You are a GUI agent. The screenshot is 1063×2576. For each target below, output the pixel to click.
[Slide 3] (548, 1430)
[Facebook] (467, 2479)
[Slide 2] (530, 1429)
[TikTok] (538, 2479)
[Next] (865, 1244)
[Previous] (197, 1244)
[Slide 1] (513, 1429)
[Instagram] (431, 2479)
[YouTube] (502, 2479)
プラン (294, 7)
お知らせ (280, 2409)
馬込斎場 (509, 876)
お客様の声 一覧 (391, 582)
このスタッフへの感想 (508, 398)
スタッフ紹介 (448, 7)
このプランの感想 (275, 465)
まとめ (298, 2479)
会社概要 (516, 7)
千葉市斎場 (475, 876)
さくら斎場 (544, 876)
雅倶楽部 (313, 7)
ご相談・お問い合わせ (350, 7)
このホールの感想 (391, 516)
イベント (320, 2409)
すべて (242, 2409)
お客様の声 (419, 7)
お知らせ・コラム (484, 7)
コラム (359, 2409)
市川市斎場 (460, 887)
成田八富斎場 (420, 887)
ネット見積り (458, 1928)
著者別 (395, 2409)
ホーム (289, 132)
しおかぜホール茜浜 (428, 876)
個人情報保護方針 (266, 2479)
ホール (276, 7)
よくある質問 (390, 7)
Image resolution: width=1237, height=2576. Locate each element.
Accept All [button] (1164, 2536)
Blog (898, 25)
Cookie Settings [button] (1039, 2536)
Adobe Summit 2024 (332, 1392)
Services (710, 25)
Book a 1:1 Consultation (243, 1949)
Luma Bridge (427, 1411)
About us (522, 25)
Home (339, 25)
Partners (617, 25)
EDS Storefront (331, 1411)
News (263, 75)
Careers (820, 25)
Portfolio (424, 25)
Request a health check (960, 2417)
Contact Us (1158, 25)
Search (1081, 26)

++++++++

■ **Task**:
Please say how many lines in the records above contain the word "button", and give only that number.

■ **Response to this exercise**:
2